Toutes les personnes qui ont connu le chômage, ont eu affaire à un moment donné à l’absurdité de l’administration, à cette espèce de mille-feuille où il faut être armé psychologiquement pour pouvoir ne pas craquer. Et malgré les réformes, les beaux discours et peut-être les bonnes volontés, rien n’y fait, la descente est inexorable, les textes de lois, les règlementations, et autres décrets font que l’on se retrouve noyé et peut-être même exclu du système pour peu qu’un courrier arrive en retard ou pas à la bonne personne et encore plus lorsqu’une fiche de paye ou un papier st mal rempli. Il suffit parfois d’un tout petit rien pour que la machine s’enraye et que le bénéficiaire se retrouve sans ressource et démuni, dans une indifférence quasi-totale.
La réalisatrice Hélène Crouzillat (Les messagers), filme une mécanique complexe à travers un tableau qui se construit à mesure que les témoignages se succèdent. Un processus qui vient éclaircir et rendre l’ensemble plus compréhensif. Nous suivons alors une enquête, militante évidemment, où la réalisatrice vient mettre en lumière ‘l’absurdité et le cynisme d’un système capital pour travailleur, qui cotise d’ailleurs toute sa vie pour pouvoir en bénéficier en cas d’accident de la vie professionnelle, mais se retrouve, au final, la première victime de ce système. On pourra, bien sûr, s’interroger sur la parti pris, mais le résultat est un documentaire simple et nécessaire qui vient déconstruire un système complexe dans lequel évoluent un nombre impressionnant d’intervenant et où certains en profitent pour générer des profits, alors que le système est censé être vertueux, on se rend rapidement compte qu’il n’en n’est rien et que la spirale capitaliste a bien fini par avoir la peau de cette assurance chômage dont nous pouvions être fier.

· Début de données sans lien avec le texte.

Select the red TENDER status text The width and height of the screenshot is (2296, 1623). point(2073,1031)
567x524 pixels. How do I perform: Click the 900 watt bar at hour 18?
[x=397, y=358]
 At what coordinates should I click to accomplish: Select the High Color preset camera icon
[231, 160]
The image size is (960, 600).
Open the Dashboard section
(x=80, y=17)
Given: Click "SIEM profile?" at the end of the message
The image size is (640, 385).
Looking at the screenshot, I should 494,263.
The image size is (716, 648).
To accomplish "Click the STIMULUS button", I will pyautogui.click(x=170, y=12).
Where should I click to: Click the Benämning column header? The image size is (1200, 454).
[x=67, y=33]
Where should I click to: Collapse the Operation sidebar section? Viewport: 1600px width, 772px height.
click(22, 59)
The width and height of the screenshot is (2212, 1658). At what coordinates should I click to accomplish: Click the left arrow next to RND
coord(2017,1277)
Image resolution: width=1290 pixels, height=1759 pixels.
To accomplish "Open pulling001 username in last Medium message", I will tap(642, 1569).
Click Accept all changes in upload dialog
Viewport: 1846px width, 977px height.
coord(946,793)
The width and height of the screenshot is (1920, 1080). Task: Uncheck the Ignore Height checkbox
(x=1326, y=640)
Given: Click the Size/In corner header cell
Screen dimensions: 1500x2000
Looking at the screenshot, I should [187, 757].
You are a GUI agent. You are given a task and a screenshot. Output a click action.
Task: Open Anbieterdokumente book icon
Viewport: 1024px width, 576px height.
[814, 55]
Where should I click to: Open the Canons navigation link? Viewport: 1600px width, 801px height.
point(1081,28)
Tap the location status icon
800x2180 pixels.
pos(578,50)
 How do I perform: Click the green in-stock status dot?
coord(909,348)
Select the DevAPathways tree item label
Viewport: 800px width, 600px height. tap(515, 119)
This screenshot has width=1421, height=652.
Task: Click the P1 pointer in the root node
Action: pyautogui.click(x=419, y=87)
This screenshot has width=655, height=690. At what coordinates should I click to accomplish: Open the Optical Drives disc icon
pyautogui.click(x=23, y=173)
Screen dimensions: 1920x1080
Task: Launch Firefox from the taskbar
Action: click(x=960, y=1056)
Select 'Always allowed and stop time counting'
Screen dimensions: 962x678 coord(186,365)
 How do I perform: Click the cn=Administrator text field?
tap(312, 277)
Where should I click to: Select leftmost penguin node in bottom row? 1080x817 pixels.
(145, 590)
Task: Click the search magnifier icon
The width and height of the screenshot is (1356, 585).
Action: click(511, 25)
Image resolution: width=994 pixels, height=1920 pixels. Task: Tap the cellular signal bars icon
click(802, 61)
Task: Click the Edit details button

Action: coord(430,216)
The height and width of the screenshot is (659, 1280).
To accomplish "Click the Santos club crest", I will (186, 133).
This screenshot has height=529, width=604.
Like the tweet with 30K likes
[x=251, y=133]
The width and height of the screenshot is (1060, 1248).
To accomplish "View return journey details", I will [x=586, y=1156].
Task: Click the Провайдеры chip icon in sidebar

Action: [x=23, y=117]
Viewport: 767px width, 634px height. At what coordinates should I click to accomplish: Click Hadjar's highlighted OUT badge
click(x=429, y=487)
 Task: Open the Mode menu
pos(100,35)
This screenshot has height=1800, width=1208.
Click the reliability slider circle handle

Mais cela ne s’arrête pas là, évidemment, car le chômage concerne un nombre incalculable de gens, de corporations, d’artisans. Tout le monde est touché et le cynisme politique qui consiste à dire que les chômeurs sont des fainéants qui en profitent pour partir en vacances aux Bahamas (D’Où le titre) est une affabulation venue d’un politique qui a eut cette merveilleuse phrase créant un peu plus la fracture et la honte dans l’esprit de ceux qui sont victime d’un plan social, d’une restructuration ou juste d’un licenciement pour tout autre raison. Être chômeur n’est pas une fin en soi, et si quelques-uns (Un nombre infinitésimal), ont pu en profiter la très grande majorité le vit comme une honte, une injustice, que la complexité du système et l’absence de réponse adaptée, sans parler dans cette épée de Damoclès qui menace chaque fois de tomber pour de multiples raisons et priver son bénéficiaire d’un revenu font de l’Assurance Chômage et de la période qui l’accompagne, dans l’esprit d’un travailleurs, d’une période sombre qui peut amener au drame.
« L’Effet Bahams » d’Hélène Crouzillat est un documentaire forcément militant, mais qui vient remettre l’église au milieu du village, et amène le spectateur à se positionner, en décortiquant à la manière d’un puzzle, un système d’une rare complexité dont on sent que la fin est proche et où tout est fait pour exclure au lieu d’accompagner. Le résultat permet, tout de même à chacun de réfléchir, en fonction de ses convictions et de ses propres a priori, a ce qu’est devenu l’assurance Chômage et ce qu’elle est amenée à devenir.